### TRY IT
Once the line containing "Expand the Outbound dropdown menu" is found in the records below, return it and each following line exactly, up to and including the line containing "Task: Click the Mar 31 data point on chart", and nothing else.

── EXERCISE INPUT

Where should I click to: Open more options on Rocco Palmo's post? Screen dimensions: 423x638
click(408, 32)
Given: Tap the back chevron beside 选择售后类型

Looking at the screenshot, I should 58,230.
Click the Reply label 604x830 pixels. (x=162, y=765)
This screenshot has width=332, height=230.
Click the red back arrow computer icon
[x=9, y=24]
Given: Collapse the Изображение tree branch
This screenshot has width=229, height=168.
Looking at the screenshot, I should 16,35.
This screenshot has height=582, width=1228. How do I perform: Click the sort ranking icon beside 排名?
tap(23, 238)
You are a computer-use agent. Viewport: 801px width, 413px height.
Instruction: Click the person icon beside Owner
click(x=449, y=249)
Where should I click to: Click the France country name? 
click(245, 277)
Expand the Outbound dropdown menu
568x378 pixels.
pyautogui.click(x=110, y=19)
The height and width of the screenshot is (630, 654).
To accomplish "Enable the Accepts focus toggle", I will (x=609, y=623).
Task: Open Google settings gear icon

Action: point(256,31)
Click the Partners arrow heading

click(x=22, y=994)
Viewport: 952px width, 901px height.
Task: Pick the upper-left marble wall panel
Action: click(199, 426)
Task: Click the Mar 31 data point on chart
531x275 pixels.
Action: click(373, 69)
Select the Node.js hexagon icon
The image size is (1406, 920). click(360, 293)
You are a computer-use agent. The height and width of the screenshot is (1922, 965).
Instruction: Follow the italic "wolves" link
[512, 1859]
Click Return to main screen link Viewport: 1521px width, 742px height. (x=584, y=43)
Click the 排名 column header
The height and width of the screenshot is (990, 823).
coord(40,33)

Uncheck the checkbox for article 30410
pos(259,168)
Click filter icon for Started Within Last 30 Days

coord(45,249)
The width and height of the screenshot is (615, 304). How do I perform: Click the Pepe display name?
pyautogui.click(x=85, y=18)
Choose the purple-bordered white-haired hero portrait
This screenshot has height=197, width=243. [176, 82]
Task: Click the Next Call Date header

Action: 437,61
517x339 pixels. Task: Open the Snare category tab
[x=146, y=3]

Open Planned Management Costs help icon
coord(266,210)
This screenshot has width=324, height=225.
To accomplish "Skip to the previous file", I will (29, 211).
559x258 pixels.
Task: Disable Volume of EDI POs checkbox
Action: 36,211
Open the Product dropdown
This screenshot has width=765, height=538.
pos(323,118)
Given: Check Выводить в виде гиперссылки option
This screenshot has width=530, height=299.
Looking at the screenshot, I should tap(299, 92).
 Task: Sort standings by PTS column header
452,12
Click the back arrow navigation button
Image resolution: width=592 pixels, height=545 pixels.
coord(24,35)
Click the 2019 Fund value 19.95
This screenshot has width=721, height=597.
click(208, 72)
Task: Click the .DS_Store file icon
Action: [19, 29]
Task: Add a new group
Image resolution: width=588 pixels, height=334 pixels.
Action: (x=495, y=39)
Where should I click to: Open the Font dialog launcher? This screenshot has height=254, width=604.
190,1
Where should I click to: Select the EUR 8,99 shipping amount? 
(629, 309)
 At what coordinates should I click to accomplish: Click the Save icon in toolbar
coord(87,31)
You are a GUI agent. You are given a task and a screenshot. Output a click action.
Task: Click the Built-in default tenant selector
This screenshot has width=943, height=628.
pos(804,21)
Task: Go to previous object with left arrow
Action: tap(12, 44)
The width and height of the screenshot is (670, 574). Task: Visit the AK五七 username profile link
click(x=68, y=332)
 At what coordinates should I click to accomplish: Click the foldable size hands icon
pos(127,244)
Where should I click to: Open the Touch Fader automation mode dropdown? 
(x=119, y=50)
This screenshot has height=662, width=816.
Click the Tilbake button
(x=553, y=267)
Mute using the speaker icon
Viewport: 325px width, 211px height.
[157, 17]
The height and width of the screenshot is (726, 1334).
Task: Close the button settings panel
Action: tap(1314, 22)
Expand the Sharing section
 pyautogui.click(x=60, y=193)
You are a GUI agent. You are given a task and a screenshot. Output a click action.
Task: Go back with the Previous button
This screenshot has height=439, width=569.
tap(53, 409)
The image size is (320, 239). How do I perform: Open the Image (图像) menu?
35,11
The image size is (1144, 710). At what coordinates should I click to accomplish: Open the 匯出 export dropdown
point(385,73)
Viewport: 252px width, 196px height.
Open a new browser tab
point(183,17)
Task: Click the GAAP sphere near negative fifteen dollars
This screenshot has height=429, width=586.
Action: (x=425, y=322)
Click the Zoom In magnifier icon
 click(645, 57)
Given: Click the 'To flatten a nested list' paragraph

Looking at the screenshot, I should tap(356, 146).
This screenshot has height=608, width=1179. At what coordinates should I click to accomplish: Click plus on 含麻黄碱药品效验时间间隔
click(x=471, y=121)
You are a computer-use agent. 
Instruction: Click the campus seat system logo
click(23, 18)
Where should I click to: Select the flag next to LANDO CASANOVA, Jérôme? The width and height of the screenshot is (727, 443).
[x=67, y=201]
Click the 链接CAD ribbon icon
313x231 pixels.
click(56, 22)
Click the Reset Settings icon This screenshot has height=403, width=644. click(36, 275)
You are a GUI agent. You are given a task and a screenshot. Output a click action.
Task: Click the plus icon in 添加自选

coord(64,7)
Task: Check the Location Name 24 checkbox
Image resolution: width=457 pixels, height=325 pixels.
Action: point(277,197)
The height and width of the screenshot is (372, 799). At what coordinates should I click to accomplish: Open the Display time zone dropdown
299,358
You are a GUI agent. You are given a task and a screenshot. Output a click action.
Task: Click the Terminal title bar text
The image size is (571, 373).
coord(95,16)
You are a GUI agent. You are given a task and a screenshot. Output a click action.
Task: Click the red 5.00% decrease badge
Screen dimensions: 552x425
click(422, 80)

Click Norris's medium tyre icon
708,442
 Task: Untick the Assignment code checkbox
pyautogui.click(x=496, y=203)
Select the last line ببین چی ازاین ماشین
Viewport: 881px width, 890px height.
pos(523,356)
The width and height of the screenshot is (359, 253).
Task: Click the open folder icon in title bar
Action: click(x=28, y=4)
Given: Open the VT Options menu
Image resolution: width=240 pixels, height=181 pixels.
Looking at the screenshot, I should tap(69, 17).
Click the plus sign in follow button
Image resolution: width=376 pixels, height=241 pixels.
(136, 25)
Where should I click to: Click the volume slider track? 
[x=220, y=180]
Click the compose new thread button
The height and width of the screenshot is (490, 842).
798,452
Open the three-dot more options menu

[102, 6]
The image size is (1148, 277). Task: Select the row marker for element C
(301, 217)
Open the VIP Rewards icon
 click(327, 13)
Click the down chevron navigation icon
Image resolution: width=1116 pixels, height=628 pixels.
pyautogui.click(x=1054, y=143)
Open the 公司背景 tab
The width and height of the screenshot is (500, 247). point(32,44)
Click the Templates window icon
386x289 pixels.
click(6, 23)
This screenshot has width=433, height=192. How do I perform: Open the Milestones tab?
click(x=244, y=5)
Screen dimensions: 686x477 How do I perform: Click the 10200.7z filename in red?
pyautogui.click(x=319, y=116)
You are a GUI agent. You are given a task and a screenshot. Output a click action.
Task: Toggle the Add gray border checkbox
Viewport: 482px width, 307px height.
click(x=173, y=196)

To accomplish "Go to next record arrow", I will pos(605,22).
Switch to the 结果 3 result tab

────

### EXERCISE SOLUTION
Expand the Outbound dropdown menu
568x378 pixels.
pyautogui.click(x=110, y=19)
The height and width of the screenshot is (630, 654).
To accomplish "Enable the Accepts focus toggle", I will (x=609, y=623).
Task: Open Google settings gear icon

Action: point(256,31)
Click the Partners arrow heading

click(x=22, y=994)
Viewport: 952px width, 901px height.
Task: Pick the upper-left marble wall panel
Action: click(199, 426)
Task: Click the Mar 31 data point on chart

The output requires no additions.